[Exercise aim]: A bare count is the expected answer, namely the number of lines in the records that have the word "Expand".

Records from a dataset
============

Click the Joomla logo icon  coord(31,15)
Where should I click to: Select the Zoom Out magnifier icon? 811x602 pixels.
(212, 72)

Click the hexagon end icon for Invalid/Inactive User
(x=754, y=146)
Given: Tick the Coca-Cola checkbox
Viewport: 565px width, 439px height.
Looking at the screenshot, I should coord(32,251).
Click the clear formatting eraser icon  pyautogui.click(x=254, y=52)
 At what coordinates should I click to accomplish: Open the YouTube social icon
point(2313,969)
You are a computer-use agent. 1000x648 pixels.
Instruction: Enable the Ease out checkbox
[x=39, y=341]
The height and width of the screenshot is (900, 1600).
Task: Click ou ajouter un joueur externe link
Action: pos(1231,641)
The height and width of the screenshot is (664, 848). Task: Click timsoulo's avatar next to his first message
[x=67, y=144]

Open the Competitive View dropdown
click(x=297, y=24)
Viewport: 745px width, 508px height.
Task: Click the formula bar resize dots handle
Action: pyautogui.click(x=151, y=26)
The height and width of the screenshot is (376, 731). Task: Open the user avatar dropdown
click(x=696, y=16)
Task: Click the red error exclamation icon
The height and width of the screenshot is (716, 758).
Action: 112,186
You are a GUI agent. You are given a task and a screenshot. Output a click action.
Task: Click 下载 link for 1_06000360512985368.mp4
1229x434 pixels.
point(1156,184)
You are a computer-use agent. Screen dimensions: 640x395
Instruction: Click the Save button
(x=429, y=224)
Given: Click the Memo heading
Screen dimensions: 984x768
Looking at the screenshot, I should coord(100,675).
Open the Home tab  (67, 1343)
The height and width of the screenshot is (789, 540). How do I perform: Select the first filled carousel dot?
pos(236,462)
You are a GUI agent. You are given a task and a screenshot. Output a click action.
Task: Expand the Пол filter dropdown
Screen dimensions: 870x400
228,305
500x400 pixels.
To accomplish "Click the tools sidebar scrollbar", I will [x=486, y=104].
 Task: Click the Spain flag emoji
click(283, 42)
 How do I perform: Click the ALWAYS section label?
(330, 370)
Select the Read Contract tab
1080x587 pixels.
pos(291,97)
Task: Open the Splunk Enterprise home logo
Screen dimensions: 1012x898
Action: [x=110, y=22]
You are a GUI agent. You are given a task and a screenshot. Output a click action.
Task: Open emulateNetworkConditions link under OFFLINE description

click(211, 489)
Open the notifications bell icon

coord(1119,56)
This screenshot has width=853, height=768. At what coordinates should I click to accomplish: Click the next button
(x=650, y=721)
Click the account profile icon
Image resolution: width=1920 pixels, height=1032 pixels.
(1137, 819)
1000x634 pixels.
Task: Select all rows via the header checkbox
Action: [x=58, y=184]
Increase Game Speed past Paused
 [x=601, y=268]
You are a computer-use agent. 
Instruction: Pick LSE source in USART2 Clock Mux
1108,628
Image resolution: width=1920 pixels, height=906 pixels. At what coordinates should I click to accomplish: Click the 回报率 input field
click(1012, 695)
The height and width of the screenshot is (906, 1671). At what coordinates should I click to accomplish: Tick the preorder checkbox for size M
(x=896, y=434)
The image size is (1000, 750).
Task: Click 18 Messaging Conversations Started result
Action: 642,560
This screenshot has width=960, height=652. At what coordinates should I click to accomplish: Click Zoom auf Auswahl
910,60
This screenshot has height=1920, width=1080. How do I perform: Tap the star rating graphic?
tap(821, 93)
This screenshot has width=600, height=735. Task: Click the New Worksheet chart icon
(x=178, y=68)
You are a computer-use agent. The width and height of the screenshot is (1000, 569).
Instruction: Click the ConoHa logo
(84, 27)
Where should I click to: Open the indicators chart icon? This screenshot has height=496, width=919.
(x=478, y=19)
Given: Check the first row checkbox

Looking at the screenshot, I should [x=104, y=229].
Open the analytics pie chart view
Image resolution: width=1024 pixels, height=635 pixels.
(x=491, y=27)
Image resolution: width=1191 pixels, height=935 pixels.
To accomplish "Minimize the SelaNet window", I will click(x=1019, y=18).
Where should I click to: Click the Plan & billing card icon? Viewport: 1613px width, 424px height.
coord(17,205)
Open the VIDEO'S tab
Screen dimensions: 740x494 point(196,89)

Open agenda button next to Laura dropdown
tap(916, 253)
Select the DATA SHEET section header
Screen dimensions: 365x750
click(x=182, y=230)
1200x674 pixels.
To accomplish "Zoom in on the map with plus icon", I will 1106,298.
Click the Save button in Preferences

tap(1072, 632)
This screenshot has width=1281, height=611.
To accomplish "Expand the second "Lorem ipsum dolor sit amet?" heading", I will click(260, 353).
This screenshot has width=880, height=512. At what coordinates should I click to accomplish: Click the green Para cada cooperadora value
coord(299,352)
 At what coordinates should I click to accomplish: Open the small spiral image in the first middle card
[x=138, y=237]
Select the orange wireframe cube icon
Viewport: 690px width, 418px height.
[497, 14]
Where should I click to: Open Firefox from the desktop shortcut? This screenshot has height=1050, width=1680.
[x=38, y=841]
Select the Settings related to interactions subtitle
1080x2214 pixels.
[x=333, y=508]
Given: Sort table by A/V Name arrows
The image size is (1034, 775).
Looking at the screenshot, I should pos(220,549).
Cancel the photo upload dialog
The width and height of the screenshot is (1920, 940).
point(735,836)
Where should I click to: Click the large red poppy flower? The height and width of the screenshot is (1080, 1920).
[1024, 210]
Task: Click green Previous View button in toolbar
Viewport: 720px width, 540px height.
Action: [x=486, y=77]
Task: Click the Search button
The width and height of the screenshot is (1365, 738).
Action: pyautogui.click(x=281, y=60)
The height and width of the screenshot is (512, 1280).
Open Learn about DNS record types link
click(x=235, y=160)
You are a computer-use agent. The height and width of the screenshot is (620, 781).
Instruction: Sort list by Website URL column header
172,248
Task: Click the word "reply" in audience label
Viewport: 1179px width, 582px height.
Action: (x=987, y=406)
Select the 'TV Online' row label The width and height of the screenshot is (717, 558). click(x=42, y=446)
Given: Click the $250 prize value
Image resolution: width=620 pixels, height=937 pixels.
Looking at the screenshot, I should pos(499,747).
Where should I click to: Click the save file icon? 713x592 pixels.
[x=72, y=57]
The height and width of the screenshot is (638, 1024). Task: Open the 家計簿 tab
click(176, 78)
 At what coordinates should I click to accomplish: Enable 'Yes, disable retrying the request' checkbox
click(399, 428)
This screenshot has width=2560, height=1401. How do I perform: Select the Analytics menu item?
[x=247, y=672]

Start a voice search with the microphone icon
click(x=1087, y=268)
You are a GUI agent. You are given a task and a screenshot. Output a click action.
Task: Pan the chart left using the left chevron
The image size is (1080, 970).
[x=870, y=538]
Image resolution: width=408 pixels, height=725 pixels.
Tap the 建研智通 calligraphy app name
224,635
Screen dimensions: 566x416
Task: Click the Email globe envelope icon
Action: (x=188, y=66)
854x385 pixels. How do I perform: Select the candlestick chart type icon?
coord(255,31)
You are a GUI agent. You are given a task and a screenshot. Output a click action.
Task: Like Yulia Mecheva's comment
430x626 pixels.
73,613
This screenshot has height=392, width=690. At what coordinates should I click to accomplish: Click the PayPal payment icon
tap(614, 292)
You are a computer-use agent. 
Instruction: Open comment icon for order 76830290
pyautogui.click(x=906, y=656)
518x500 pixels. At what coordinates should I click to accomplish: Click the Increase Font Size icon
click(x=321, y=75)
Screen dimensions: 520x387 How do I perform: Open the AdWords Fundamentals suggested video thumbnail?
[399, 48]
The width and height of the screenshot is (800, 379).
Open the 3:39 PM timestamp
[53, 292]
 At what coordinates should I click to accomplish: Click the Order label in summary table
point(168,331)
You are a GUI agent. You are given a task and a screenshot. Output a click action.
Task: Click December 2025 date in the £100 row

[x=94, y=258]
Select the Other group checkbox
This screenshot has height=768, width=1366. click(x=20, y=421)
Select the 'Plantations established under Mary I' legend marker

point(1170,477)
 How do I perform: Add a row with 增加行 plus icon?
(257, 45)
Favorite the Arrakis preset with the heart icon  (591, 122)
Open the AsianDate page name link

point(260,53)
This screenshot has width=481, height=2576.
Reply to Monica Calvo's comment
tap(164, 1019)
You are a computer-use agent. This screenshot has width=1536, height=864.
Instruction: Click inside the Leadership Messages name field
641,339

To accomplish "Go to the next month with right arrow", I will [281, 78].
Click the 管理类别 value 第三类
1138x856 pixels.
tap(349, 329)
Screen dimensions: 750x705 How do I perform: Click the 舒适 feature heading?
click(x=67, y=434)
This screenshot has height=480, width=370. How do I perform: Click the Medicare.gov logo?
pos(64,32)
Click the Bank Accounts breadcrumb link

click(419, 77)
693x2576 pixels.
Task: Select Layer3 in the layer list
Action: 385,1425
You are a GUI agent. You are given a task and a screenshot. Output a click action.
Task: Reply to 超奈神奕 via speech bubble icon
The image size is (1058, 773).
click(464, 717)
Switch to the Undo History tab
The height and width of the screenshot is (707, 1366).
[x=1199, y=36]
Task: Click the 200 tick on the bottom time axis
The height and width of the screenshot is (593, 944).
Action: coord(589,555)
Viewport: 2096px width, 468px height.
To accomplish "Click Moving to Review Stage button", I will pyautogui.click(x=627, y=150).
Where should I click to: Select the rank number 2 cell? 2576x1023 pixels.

============

[Your solution]: 2